Self-Hosted Runner Autoscaling Automation Prompt
Design autoscaling for self-hosted GitHub Actions runners — webhook-driven scale-up, idle scale-down, and ephemeral runner lifecycle — so CI capacity tracks demand without leaving zombie runners or leaking credentials between jobs.
- Target user
- Platform engineers running self-hosted CI runner fleets
- Difficulty
- Advanced
- Tools
- Claude, ChatGPT
The prompt
You are a senior platform engineer who has run self-hosted CI runner fleets and learned that a non-ephemeral runner is a security incident waiting to inherit the last job's secrets.

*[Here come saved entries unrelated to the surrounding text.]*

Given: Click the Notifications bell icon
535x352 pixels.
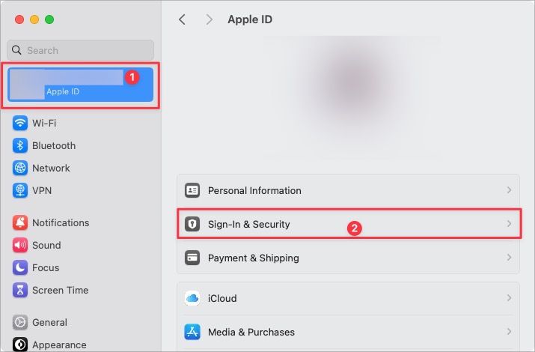Looking at the screenshot, I should point(20,223).
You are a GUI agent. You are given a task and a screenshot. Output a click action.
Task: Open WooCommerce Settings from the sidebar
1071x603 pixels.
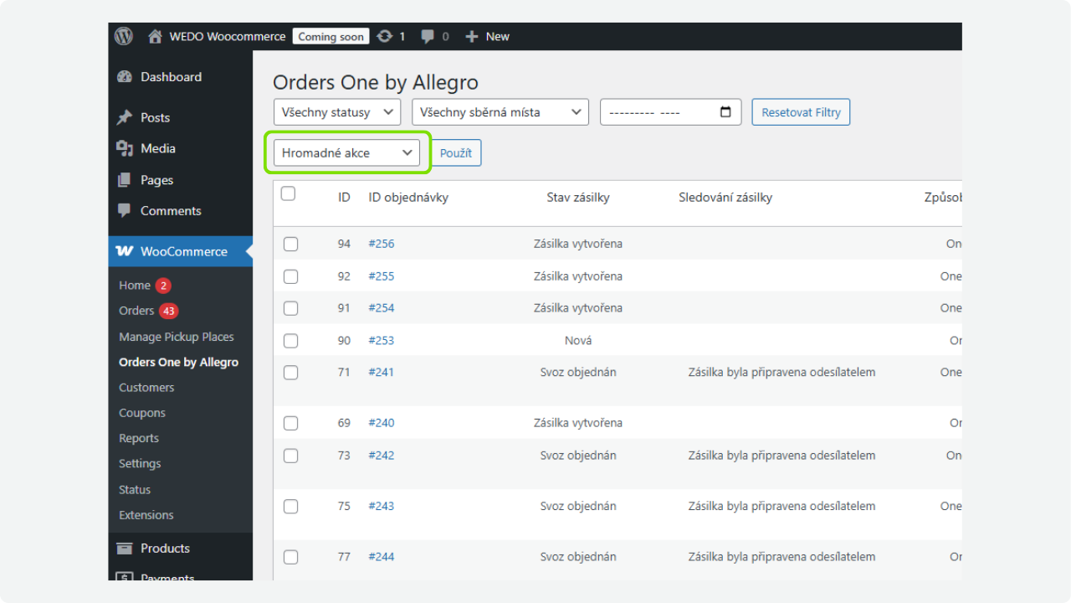tap(139, 463)
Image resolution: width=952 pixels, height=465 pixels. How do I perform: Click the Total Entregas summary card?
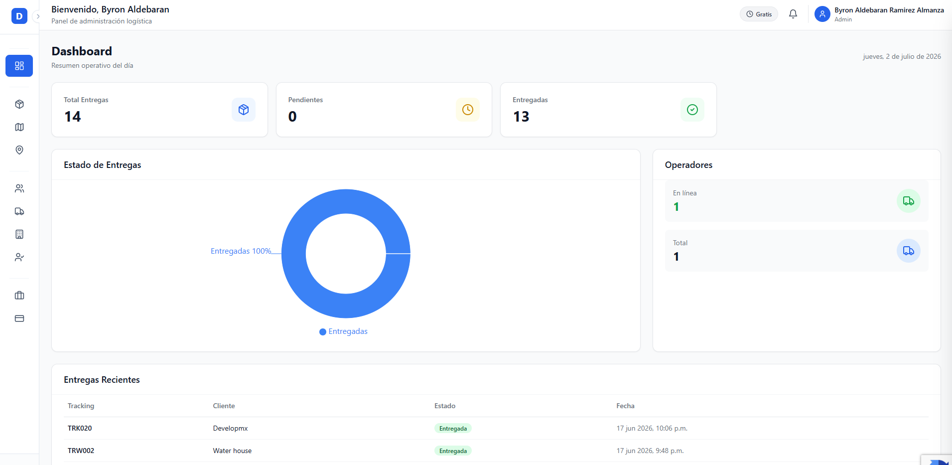pos(159,110)
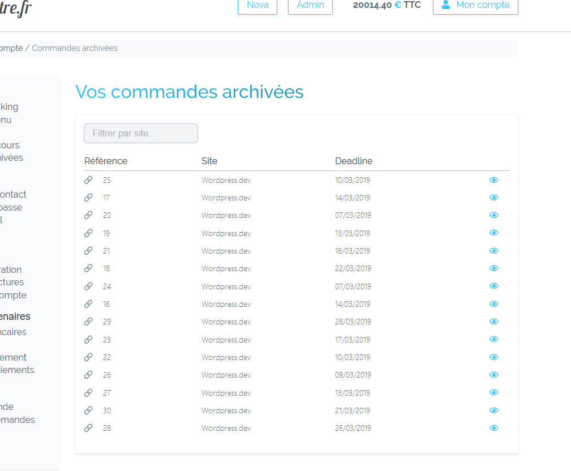Open details of order 26 via eye icon
The width and height of the screenshot is (571, 471).
tap(493, 375)
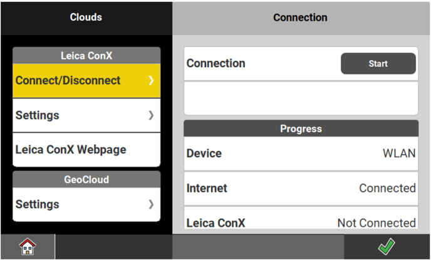This screenshot has height=260, width=431.
Task: Click the empty field below Connection
Action: pyautogui.click(x=301, y=98)
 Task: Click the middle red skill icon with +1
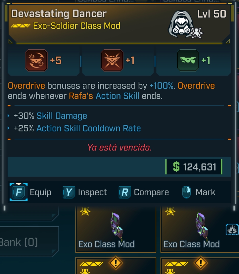[x=112, y=61]
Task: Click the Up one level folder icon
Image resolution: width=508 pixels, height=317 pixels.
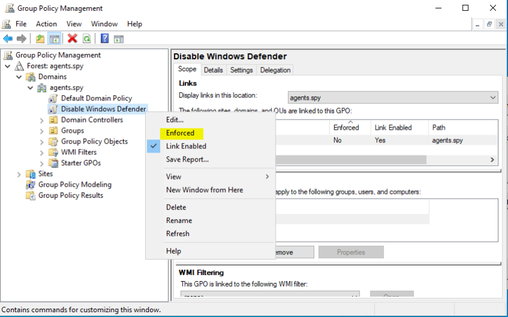Action: point(40,39)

I will provide: - The runner platform (Actions Runner Controller on K8s, VM autoscaling group, etc.) - The job demand pattern (burst times, queue depth, average job duration) - The trigger source (workflow_job webhooks, queue metrics, schedule) - Cost and security constraints (max fleet size, isolation requirements) Your job: 1. **Scaling signal** — choose the scale-up trigger (`workflow_job` queued webhooks vs polled queue depth) and explain the latency/accuracy trade-off for the demand pattern given. 2. **Ephemeral lifecycle** — design runners as single-use: register, run one job, deregister, and destroy, so no state or secret survives into the next job. 3. **Scale-down logic** — define idle detection, a cooldown to avoid thrash, and how to drain a runner mid-job-safe (never kill a runner executing a job). 4. **Capacity bounds** — set min/max fleet size, per-label pools, and a hard ceiling so a webhook storm or fork-PR abuse cannot scale the fleet unbounded. 5. **Registration tokens and secrets** — handle short-lived registration tokens, scope runner permissions to least privilege, and keep org/repo secrets out of the runner image. 6. **Failure handling** — define behavior for failed registration, stuck runners, and orphaned cloud resources, including a reaper that cleans up leaks. 7. **Observability and cost** — list metrics (queue wait, runner utilization, scale events, orphan count) to alert on starvation and to track cost per job. Output as: an architecture diagram description, the scale-up/scale-down decision logic, the ephemeral runner lifecycle, the capacity-bound config, and the reaper/cleanup plan. Require ephemeral single-use runners, a hard max-fleet ceiling, and a reaper for orphans, with scale-down that never interrupts a running job.